begin SELECTED PASSAGE

Virtual On line
June 22, 2020
June 22, 2020
June 26, 2021
Energy Conversion and Conservation
12
10.18260/1-2--34711
https://peer.asee.org/34711
652
Dr. John R. Reisel is a Professor of Mechanical Engineering at the University of Wisconsin-Milwaukee (UWM). In addition to research into engineering education, his efforts focus on combustion and energy utilization. Dr. Reisel also is the Coordinator of the UWM Faculty Mentoring Program. Dr. Reisel was a 2005 recipient of the UWM Distinguished Undergraduate Teaching Award, a 2000 recipient of the UWM College of Engineering and Applied Science Outstanding Teaching Award, and a 1998 recipient of the SAE Ralph R. Teetor Educational Award. Dr. Reisel received his B.M.E. degree from Villanova University in 1989, his M.S. degree in mechanical engineering from Purdue University in 1991, and his Ph.D. in mechanical engineering from Purdue University in 1994.
Most engineering students need to solve problems in order to master the content of an engineering course. To facilitate this, it is common for instructors to assign homework problems that should help the students understand the course material. To encourage students to complete the work, many instructors allocate a portion of the course grade to homework. One difficulty with this approach is that the instructor does not know if the student is doing the homework, or if the student is copying another’s solution (including from solution manuals) and submitting that work as his/her own. Another difficulty is that the grading of homework sets in a large class can become quite burdensome on the instructor depending on if help is available in the form of a grader. One approach that has been used to address these difficulties is to assign suggested homework problems, but then give the students short quizzes on the homework material rather than grading the assigned problems. This approach has been adopted in a second-semester course in Thermodynamics taught by the author.

end SELECTED PASSAGE
begin RAW DATA

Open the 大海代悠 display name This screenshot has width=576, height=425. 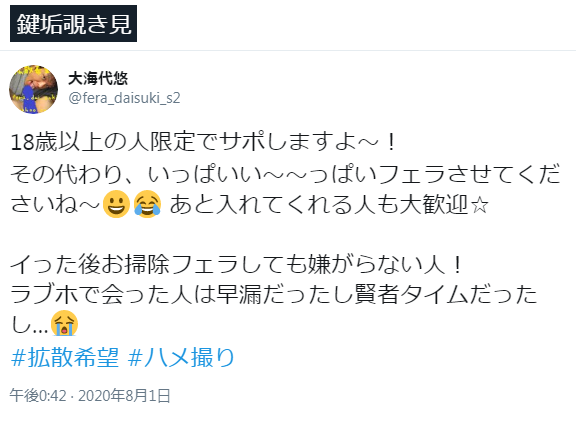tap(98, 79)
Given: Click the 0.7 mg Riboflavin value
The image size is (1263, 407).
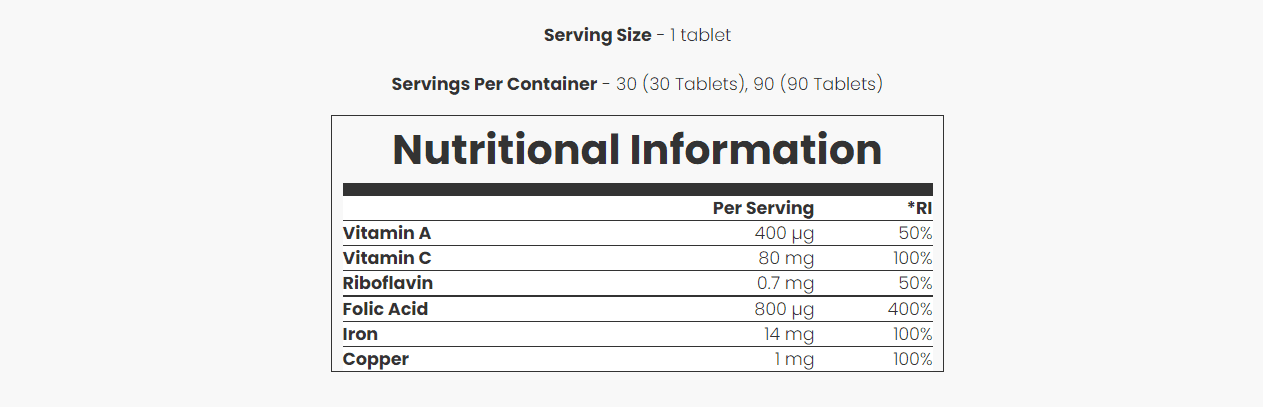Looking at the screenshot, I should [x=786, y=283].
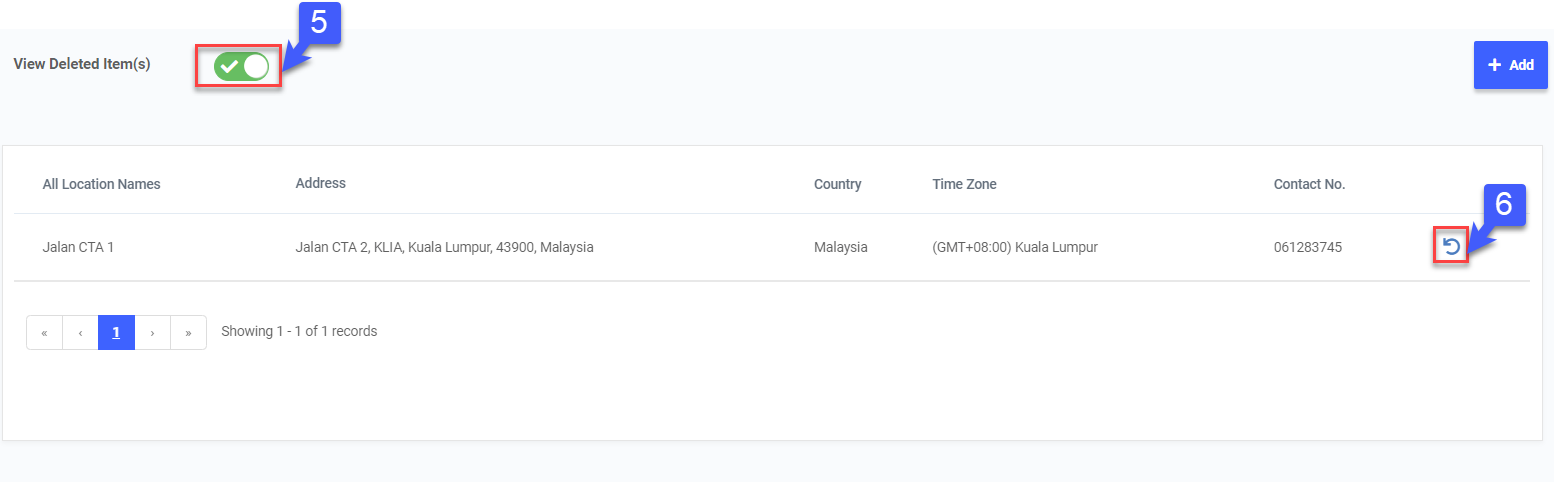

end RAW DATA

== REQUIREMENTS ==
A - Transcribe everything in the conference paper page from "Virtual On line" down to "University in 1994.".
B - Answer these questions using the conference paper page:
(i) From which university did Dr. Reisel receive his B.M.E. degree, and in what year?
(ii) Which award did he receive in 1998?
(iii) In what course was the approach of giving short quizzes on suggested homework adopted?

== ANSWERS TO EACH TASK ==
A -
Virtual On line
June 22, 2020
June 22, 2020
June 26, 2021
Energy Conversion and Conservation
12
10.18260/1-2--34711
https://peer.asee.org/34711
652
Dr. John R. Reisel is a Professor of Mechanical Engineering at the University of Wisconsin-Milwaukee (UWM). In addition to research into engineering education, his efforts focus on combustion and energy utilization. Dr. Reisel also is the Coordinator of the UWM Faculty Mentoring Program. Dr. Reisel was a 2005 recipient of the UWM Distinguished Undergraduate Teaching Award, a 2000 recipient of the UWM College of Engineering and Applied Science Outstanding Teaching Award, and a 1998 recipient of the SAE Ralph R. Teetor Educational Award. Dr. Reisel received his B.M.E. degree from Villanova University in 1989, his M.S. degree in mechanical engineering from Purdue University in 1991, and his Ph.D. in mechanical engineering from Purdue University in 1994.

B -
(i) Villanova University, in 1989
(ii) The SAE Ralph R. Teetor Educational Award
(iii) A second-semester course in Thermodynamics